Sans nommer aucun pays, Lamy a fait allusion à toutes ces positions, durant la réunion du 10 novembre. Il a déclaré aux Membres que si tout ce qui est sur la table de négociation " disparaît, vous aurez tous un problème. Vous avez tous certainement intérêt à préserver ce qui a été réalisé jusqu’ici. " Il a appelé les Membres à " tenter de conserver, autant que possible, ce qui a été réalisé depuis juillet 2004 " dans un accord de HongKong, en les invitant instamment à prendre en compte simultanément l’agriculture, le NAMA et les services, afin de mieux apprécier comment des concessions croisées " trade-offs " entre les trois pourraient fonctionner.
En prévision d’un projet de texte pour HongKong
Lamy a évoqué la possibilité d’un accord ‘early harvest’ - de résultats rapides - à HongKong, sur le traitement S&D en faveur des PMA. Tout engagement qui en résulte serait mis en œuvre préalablement à la date limite des autres obligations au titre du Cycle de Doha.
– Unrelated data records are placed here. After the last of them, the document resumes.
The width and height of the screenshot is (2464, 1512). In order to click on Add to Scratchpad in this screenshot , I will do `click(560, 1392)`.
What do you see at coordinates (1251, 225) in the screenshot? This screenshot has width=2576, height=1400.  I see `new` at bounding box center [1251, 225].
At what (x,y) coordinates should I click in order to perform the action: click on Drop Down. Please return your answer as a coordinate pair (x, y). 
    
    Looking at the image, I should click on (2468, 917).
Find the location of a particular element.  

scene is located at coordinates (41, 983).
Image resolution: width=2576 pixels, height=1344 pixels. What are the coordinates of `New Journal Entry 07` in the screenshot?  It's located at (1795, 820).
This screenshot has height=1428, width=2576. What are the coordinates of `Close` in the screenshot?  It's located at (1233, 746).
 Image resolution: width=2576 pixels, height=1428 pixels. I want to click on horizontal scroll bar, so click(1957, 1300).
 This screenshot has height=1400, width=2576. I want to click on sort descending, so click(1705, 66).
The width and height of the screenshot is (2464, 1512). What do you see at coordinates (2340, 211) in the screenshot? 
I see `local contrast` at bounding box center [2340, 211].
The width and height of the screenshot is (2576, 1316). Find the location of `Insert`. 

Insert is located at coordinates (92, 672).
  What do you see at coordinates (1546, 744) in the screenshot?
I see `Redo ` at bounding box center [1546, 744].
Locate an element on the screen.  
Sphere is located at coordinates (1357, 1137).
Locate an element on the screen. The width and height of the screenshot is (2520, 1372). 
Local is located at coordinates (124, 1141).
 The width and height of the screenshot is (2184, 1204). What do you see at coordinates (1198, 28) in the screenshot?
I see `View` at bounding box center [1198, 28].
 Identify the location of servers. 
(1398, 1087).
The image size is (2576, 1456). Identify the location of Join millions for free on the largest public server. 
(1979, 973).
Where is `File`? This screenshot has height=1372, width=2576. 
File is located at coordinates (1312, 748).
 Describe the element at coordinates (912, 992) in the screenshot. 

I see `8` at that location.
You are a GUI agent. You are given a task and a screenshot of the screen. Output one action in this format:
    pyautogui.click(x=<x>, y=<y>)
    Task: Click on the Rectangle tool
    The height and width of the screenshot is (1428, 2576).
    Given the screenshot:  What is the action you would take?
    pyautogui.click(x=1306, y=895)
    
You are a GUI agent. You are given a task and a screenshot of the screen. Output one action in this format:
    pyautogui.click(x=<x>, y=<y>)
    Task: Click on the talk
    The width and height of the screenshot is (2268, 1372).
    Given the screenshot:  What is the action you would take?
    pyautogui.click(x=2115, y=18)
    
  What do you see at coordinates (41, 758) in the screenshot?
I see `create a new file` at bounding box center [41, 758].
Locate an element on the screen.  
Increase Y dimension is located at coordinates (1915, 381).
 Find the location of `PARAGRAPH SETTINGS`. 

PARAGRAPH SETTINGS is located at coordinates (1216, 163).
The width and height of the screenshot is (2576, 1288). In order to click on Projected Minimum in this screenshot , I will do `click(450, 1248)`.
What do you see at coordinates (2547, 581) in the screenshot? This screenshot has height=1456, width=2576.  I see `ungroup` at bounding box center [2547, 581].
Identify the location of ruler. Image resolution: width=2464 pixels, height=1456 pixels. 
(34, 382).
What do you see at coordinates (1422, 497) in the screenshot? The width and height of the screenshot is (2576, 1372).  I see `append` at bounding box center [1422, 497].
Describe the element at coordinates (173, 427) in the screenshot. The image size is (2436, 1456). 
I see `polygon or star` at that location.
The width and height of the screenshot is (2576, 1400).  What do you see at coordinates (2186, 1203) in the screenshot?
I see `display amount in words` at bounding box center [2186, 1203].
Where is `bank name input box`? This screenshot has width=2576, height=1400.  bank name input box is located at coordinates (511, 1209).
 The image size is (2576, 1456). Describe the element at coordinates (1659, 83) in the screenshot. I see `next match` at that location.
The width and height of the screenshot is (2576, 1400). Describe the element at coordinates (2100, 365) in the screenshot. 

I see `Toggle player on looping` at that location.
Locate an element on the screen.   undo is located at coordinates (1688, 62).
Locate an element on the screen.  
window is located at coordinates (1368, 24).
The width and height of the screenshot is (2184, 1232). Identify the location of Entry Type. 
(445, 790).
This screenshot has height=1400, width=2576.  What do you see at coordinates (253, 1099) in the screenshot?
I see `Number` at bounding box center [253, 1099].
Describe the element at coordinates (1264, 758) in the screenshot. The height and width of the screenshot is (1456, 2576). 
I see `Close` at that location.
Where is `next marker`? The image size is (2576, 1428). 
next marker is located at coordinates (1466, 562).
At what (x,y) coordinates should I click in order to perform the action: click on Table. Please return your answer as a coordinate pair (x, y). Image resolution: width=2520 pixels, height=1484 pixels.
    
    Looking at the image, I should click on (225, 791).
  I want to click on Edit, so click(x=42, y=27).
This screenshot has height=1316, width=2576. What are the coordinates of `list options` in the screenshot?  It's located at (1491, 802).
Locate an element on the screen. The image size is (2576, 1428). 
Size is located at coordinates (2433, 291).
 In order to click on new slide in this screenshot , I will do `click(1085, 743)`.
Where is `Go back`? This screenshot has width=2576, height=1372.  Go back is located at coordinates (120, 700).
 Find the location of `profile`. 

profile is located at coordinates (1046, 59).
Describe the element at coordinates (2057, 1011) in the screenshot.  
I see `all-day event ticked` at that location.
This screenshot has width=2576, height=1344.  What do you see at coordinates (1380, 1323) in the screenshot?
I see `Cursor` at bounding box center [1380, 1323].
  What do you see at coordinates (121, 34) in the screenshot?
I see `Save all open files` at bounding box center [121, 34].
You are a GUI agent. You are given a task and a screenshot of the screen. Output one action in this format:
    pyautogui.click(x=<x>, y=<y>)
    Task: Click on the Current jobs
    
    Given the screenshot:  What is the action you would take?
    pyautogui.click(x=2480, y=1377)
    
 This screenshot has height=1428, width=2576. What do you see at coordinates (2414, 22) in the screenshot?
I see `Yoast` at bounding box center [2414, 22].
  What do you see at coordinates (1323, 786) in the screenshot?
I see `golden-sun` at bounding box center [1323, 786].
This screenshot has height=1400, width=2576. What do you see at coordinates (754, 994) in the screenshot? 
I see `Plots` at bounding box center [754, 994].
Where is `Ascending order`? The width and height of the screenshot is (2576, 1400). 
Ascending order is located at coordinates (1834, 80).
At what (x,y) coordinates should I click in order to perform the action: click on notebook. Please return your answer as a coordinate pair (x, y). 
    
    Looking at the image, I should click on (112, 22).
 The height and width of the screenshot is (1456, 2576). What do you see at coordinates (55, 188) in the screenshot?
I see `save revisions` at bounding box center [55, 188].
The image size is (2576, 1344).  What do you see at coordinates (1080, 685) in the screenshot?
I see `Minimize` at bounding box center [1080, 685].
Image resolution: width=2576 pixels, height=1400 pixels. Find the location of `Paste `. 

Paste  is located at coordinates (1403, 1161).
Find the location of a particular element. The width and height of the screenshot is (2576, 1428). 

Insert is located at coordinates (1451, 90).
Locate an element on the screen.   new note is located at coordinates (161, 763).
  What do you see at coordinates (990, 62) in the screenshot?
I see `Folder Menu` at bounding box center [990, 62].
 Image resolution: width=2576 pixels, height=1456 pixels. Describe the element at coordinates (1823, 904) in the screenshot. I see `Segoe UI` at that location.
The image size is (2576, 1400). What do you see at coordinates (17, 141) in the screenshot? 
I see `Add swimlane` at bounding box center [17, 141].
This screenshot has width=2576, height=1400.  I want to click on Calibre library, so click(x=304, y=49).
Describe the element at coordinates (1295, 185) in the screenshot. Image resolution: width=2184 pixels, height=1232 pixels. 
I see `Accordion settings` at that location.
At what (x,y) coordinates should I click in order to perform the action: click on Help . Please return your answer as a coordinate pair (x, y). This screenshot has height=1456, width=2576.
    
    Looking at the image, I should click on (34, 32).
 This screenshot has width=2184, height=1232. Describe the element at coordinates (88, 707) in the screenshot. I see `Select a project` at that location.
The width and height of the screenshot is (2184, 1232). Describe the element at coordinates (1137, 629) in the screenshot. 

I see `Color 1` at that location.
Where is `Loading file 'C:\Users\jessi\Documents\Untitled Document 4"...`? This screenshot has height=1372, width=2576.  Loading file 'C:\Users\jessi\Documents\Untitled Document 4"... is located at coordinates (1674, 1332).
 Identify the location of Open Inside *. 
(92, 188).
En spécifiant qu’un " ensemble d’aide pour le commerce d’ici la conclusion du Cycle " aiderait à traduire matérialiser son potentiel de développement, Lamy a déclaré que les Membres auraient également à prendre en compte d’autres aspects du mandat, tels que le coton, l’érosion des préférences et les problèmes rencontrés par les petites économies.
Un négociateur s’est dit convaincu qu’au moins quelques avancées avant HongKong seraient nécessaires pour que les Membres fassent plus que simplement prendre note des progrès réalisés jusqu’ici dans les discussions. Ceci n’est pas impossible, a déclaré les ministres, car les ministres du Brésil, de l’Inde, des États-Unis et de l’UE cherchaient à mener des discussions informelles durant les semaines à venir, de même que leurs homologues du Groupe africain.